:: SET TASKS ::
- 1) Copy the stretch of the Purches biography from "In summer 2007, he" through "of Bournemouth's under-21s." word for word.
- 2) According to the Purches biography, which positions could he play as a defender?
- 3) In the Purches biography, which manager released him from Leyton Orient?

:: QUOTED TEXT ::
** begin **

Stephen Robert Purches (born 14 January 1980 in Ilford, England) is an English retired footballer who played mostly for AFC Bournemouth over two spells. He also made over 100 appearances for Leyton Orient. When he retired from football he became the development coach then progressing to first team coach in 2017 at Bournemouth.

Playing career
Purches was a defender who could play at centre back, midfield or full back on either side. He was previously a trainee at West Ham United but left in 2000 after failing to make a single appearance for the first team. He joined AFC Bournemouth where he spent seven years and missed only three league games in his time at the club.

In summer 2007, he rejected a new contract at Bournemouth and left on a free transfer to join Leyton Orient. Purches watched his first football matches at Orient and described his move as being "like coming home". He was also handed the team captaincy when he arrived. After 132 games in all competitions, he was released by manager Russell Slade on 9 May 2010.
On 7 June 2010, Purches re-signed for Bournemouth. On 18 February 2012, Purches broke his leg playing in a match against Rochdale.

Coaching career 
On 19 May 2014, Purches formally retired from playing football due to injury and moved into coaching, taking control of Bournemouth's under-21s.

** end **

:: RAW DATA ::

** begin **

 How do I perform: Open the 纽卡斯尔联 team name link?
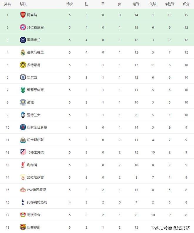(35, 140)
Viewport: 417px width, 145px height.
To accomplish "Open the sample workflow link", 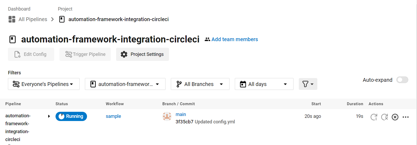I will coord(113,116).
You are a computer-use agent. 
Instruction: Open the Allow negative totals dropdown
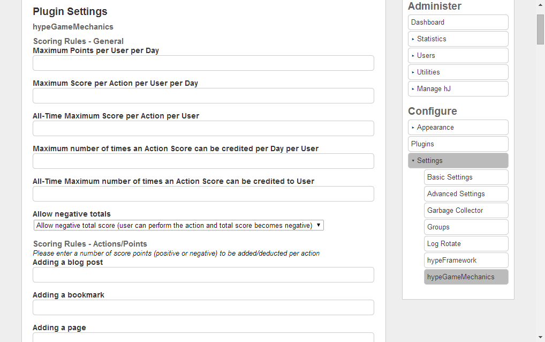coord(178,226)
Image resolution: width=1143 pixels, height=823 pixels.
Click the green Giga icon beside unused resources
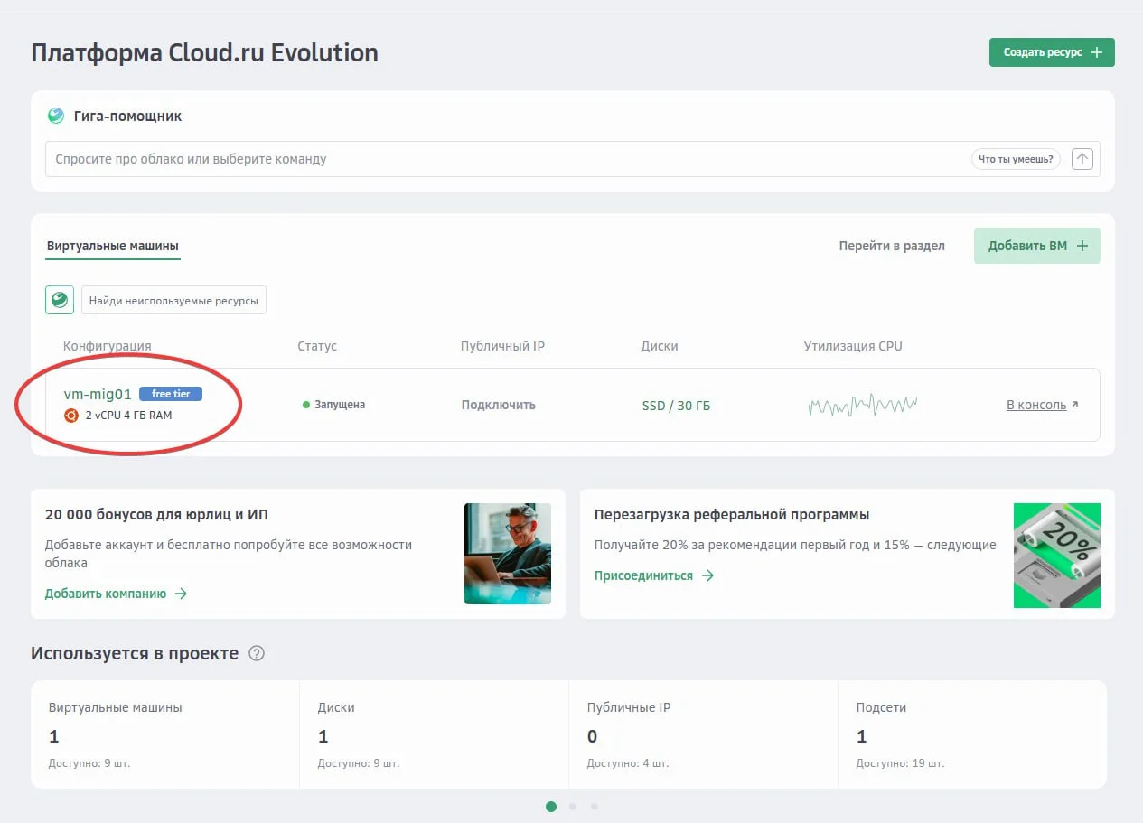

** end **

:: PER-TASK OUTPUTS ::
- 1)
In summer 2007, he rejected a new contract at Bournemouth and left on a free transfer to join Leyton Orient. Purches watched his first football matches at Orient and described his move as being "like coming home". He was also handed the team captaincy when he arrived. After 132 games in all competitions, he was released by manager Russell Slade on 9 May 2010.
On 7 June 2010, Purches re-signed for Bournemouth. On 18 February 2012, Purches broke his leg playing in a match against Rochdale.

Coaching career 
On 19 May 2014, Purches formally retired from playing football due to injury and moved into coaching, taking control of Bournemouth's under-21s.

- 2)
Centre back
Midfield
Full back on either side

- 3) Russell Slade